(Data entries)
____
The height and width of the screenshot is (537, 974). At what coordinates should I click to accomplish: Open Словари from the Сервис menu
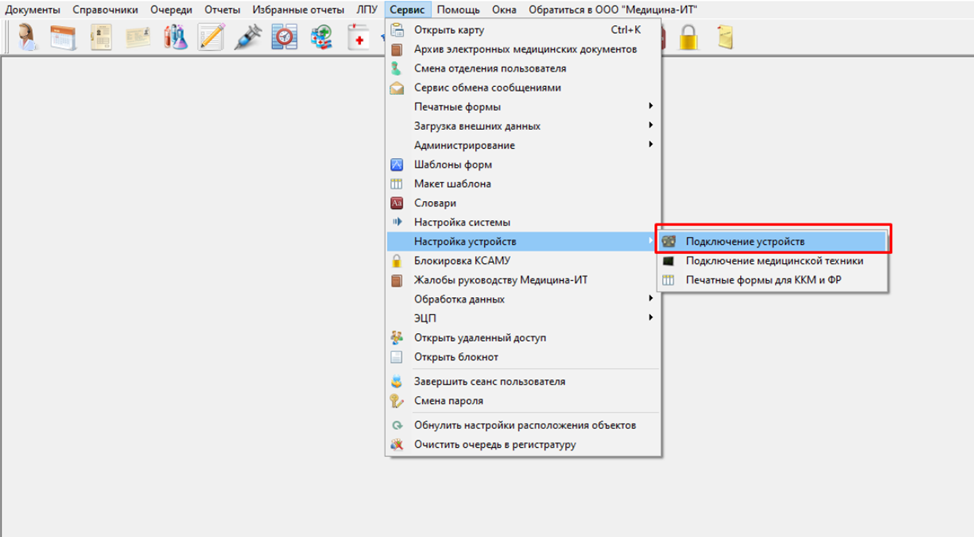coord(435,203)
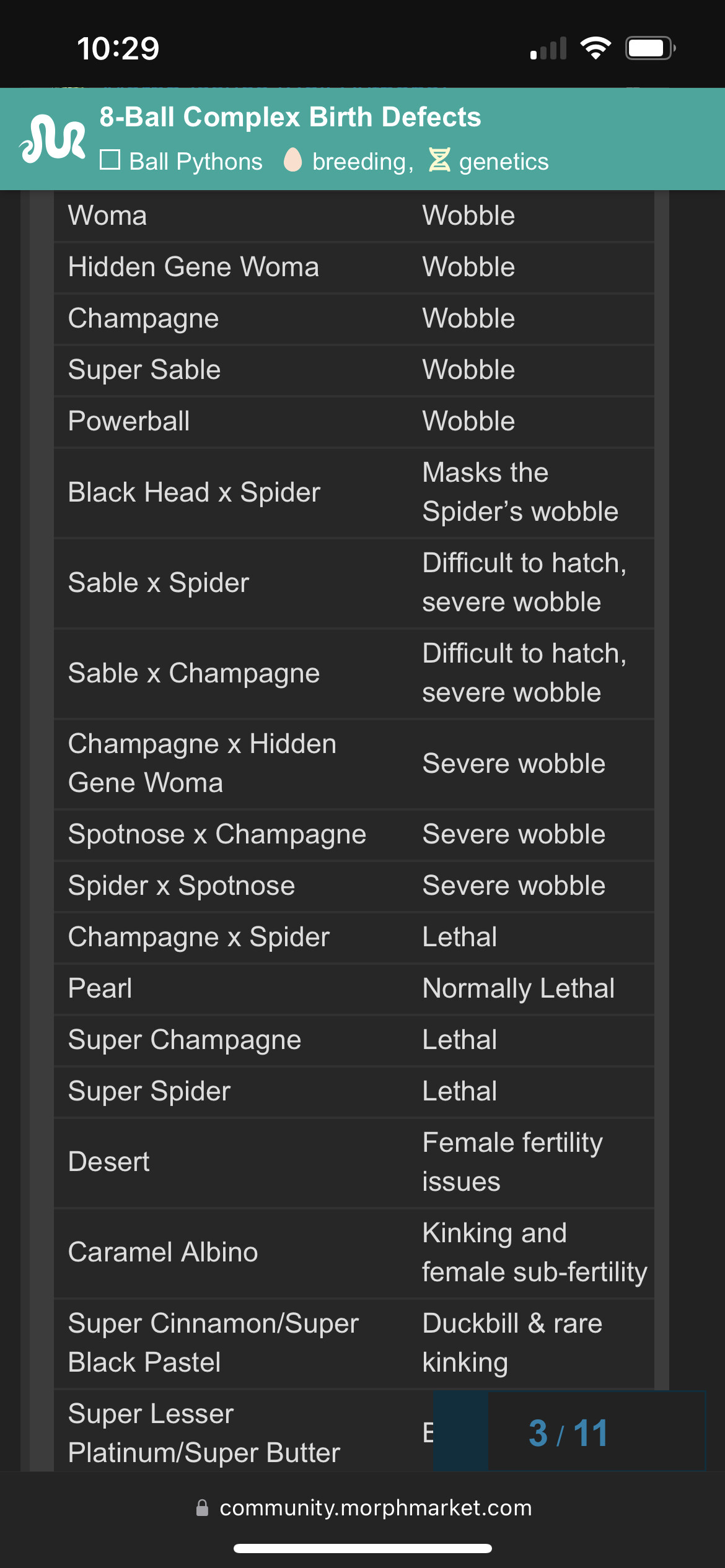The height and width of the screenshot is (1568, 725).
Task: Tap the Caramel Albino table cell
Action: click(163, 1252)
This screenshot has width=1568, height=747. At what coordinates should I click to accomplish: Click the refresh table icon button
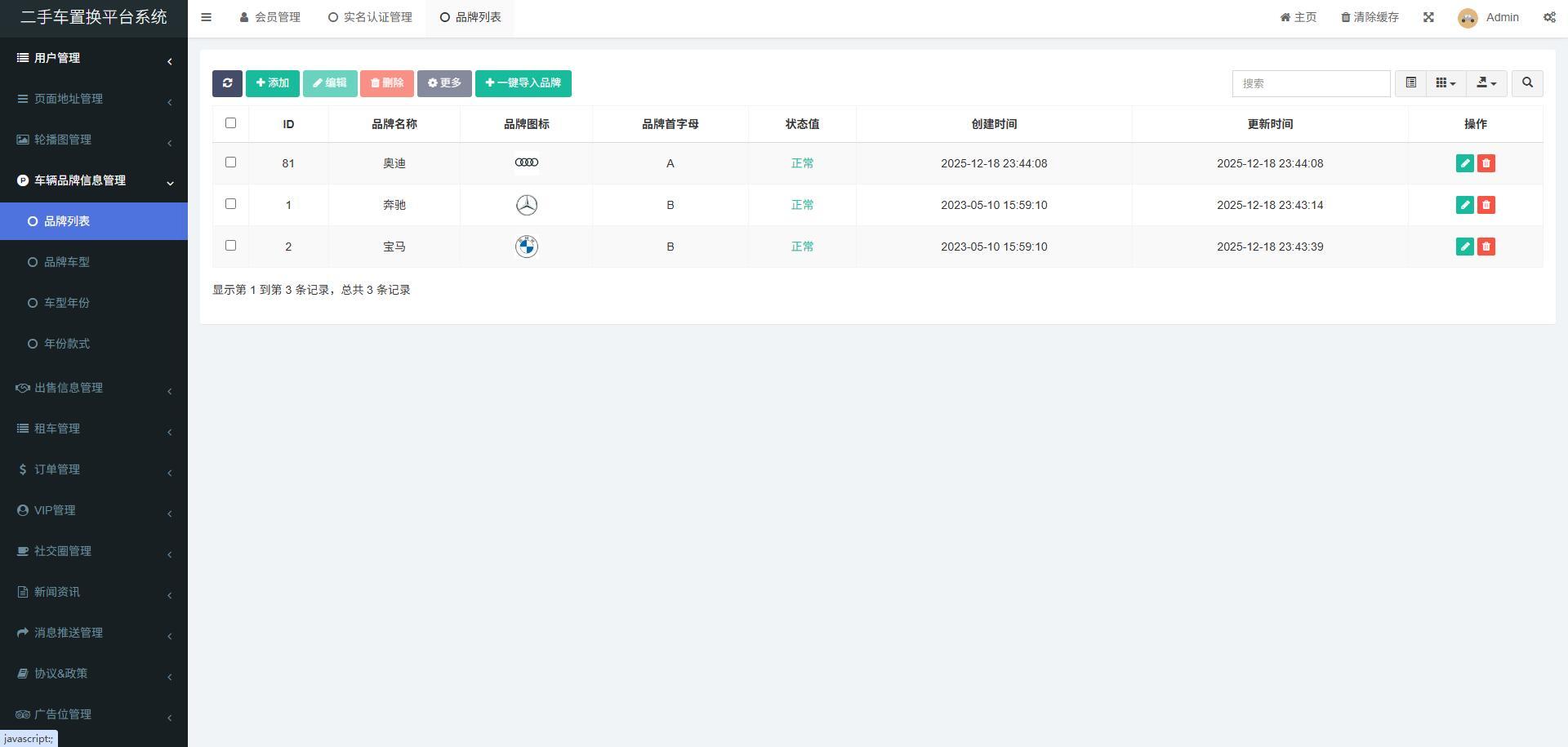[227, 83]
____
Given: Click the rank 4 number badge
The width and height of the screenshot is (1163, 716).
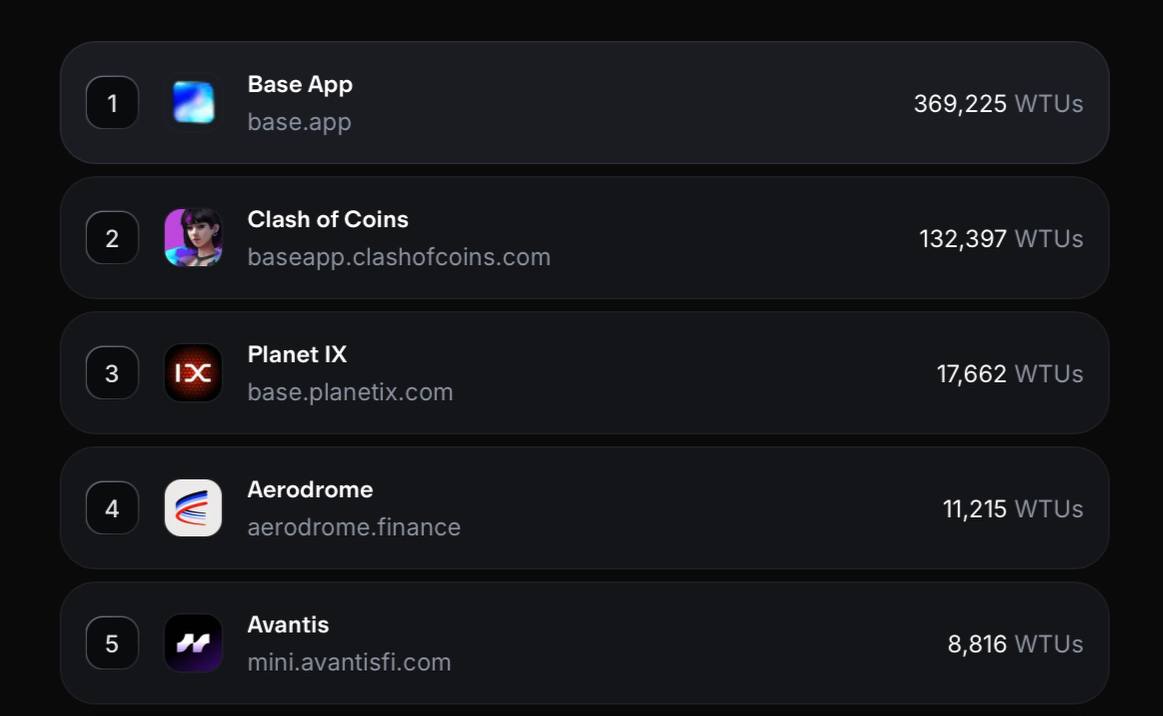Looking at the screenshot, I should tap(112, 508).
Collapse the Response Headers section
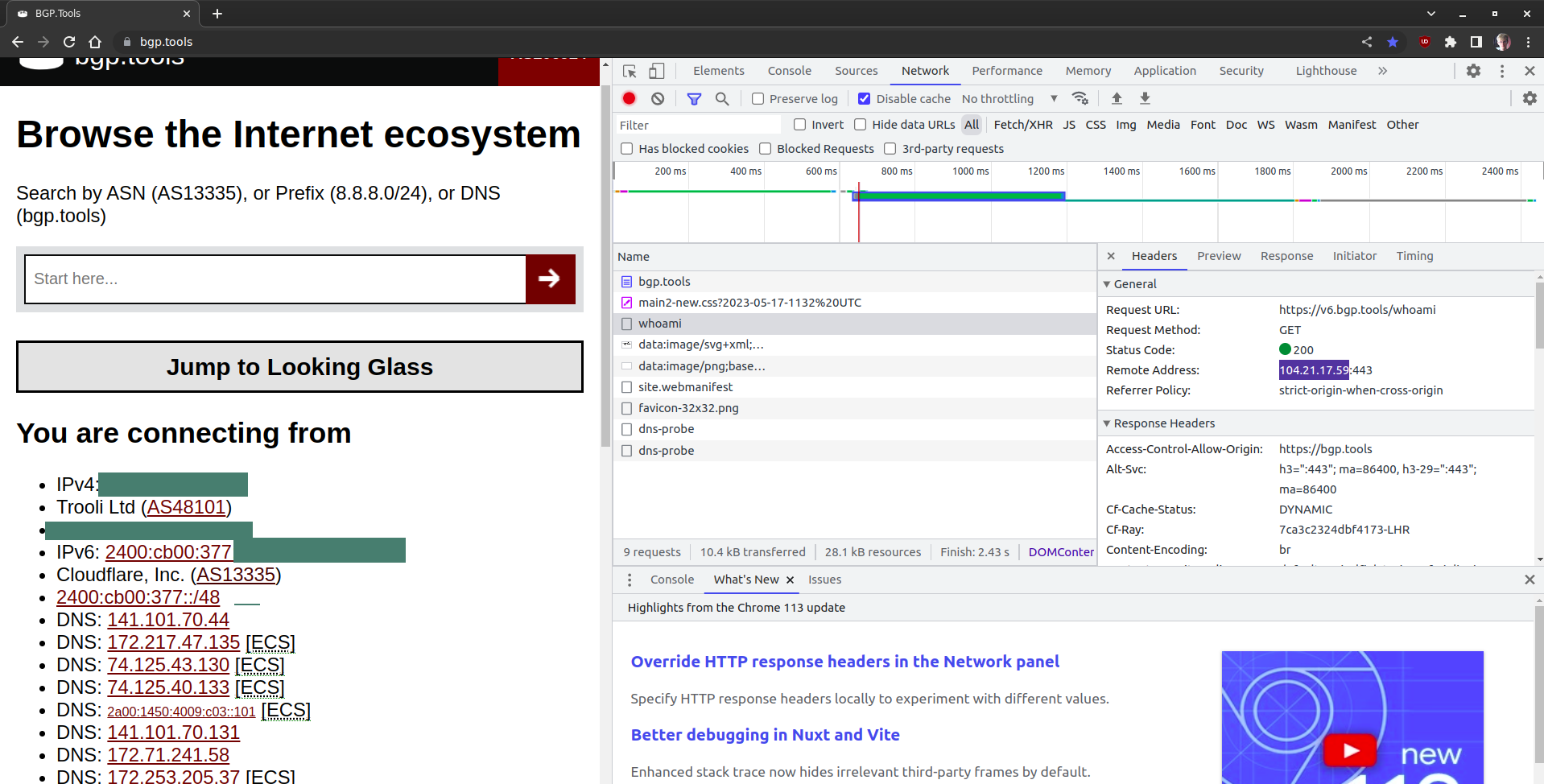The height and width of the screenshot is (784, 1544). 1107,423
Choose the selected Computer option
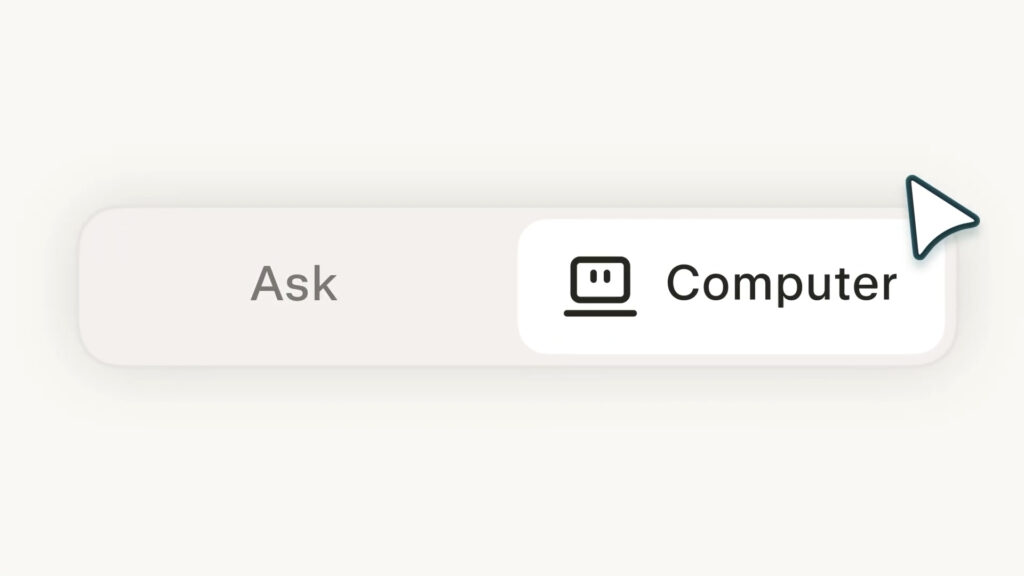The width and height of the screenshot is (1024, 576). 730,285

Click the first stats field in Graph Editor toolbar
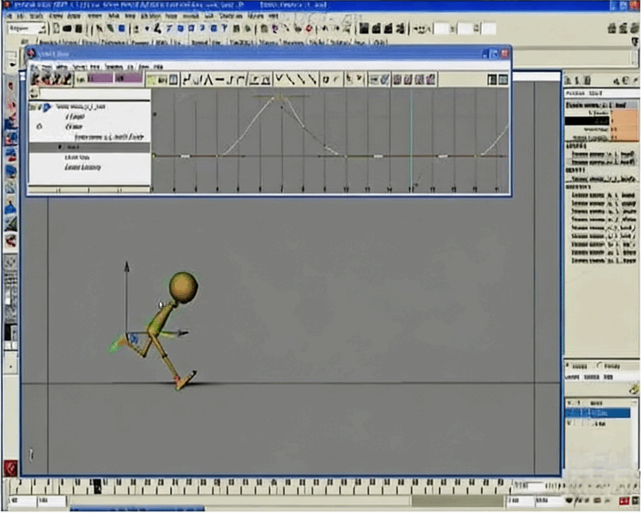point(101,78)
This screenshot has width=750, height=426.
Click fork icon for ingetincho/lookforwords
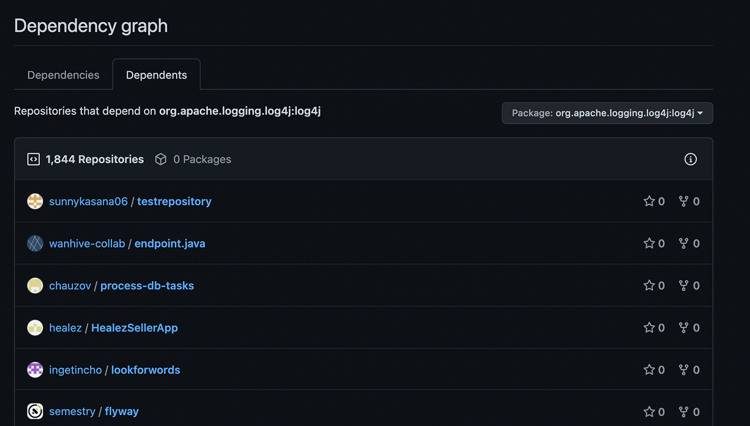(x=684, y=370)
____
WHAT YOU HAVE TO DO » Give again, exactly as written above, each line from the one that has "Choose the selected Computer option" to the one that has "This screenshot has width=750, height=426.", both included; omit the pictures.

EXERCISE RESPONSE »
Choose the selected Computer option
The width and height of the screenshot is (1024, 576). 730,285

Click the first stats field in Graph Editor toolbar
point(101,78)
This screenshot has width=750, height=426.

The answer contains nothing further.